Mandy Lise McKenna, MBA, P.Eng.

Mandy Lise McKenna, MBA, P.Eng.
Manager of Capital Projects and Planning, University of Prince Edward Island

Wendy Weeks, P.Eng.
Business Process and Technology Change Manager, ITSS, University of Prince Edward Island

Joining institutions across the country, the University of Prince Edward Island (UPEI) is planning a blended model of online and in-person classes for the Fall 2020 semester, and two of their engineers are helping the university prepare for this new reality.

Enabling online instruction

Wendy Weeks’ job is to enable technology. She’s Business Process and Technology Change Manager with UPEI’s IT Systems and Services (ITSS), and works for both  ITSS and the Atlantic Veterinary College. With a planned increase in the amount of online instruction, she’s considering how to use technology for synchronous, or even asynchronous, teaching.

Wendy Weeks, P.Eng.

“I was just working with one of the doctors and an endoscope machine,” she describes. “One of the issues that we have with a lot of these machines—radiography, endoscopy, and others—is that they display different images and the equipment have operating systems that won’t allow access to stream through a Google Meet, Skype, or Zoom meeting..

“So we had to come up with a solution from gaming, which is a video acquisition card whereby we’ll connect the actual machine with a DVI cable to a computer with this card, then we can display the machine information on that computer and run a Google Meet on it. This was a much more elegant solution than some of our other options.”

* **Required actions**:
1 - From the UPEI article, copy out everything from "Joining institutions across" down to "even asynchronous, teaching.".
2 - In the UPEI article, which two units does Wendy Weeks work for?

* **Dataset excerpts**:
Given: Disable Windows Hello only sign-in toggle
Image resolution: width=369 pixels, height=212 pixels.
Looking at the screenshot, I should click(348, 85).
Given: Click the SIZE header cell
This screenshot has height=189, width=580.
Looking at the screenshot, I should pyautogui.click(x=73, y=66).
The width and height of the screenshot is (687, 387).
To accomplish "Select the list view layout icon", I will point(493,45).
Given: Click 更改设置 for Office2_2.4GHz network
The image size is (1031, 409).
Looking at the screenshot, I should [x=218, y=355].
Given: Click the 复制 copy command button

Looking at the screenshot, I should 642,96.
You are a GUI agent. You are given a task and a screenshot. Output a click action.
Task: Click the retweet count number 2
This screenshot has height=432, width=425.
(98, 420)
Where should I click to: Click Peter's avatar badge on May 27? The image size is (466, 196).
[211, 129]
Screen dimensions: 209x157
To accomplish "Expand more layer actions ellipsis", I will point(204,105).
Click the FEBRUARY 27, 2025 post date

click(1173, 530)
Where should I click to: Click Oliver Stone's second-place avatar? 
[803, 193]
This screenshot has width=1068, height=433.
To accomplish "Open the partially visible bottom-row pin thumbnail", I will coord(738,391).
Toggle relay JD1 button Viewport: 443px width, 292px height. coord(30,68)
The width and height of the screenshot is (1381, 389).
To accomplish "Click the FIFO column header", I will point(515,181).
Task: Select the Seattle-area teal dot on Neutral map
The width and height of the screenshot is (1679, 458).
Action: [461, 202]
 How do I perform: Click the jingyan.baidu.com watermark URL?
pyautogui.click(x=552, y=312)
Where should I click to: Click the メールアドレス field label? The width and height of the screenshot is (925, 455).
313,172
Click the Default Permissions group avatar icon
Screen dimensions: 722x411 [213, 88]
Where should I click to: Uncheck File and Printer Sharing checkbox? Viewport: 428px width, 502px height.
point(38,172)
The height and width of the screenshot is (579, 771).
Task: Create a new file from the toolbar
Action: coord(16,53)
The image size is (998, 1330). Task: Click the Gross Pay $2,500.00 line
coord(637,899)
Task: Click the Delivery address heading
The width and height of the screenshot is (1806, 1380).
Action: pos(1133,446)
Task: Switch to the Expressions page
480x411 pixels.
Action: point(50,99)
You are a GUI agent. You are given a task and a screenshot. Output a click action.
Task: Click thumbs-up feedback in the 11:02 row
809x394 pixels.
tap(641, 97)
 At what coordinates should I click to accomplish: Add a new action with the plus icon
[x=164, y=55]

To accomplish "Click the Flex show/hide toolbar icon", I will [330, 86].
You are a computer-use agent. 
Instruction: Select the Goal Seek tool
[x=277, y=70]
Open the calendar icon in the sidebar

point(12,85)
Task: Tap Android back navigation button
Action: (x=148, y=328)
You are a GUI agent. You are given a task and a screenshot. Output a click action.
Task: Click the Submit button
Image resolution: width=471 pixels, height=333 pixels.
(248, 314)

* **Answers**:
1 -
Joining institutions across the country, the University of Prince Edward Island (UPEI) is planning a blended model of online and in-person classes for the Fall 2020 semester, and two of their engineers are helping the university prepare for this new reality.

Enabling online instruction

Wendy Weeks’ job is to enable technology. She’s Business Process and Technology Change Manager with UPEI’s IT Systems and Services (ITSS), and works for both  ITSS and the Atlantic Veterinary College. With a planned increase in the amount of online instruction, she’s considering how to use technology for synchronous, or even asynchronous, teaching.

2 - ITSS and the Atlantic Veterinary College.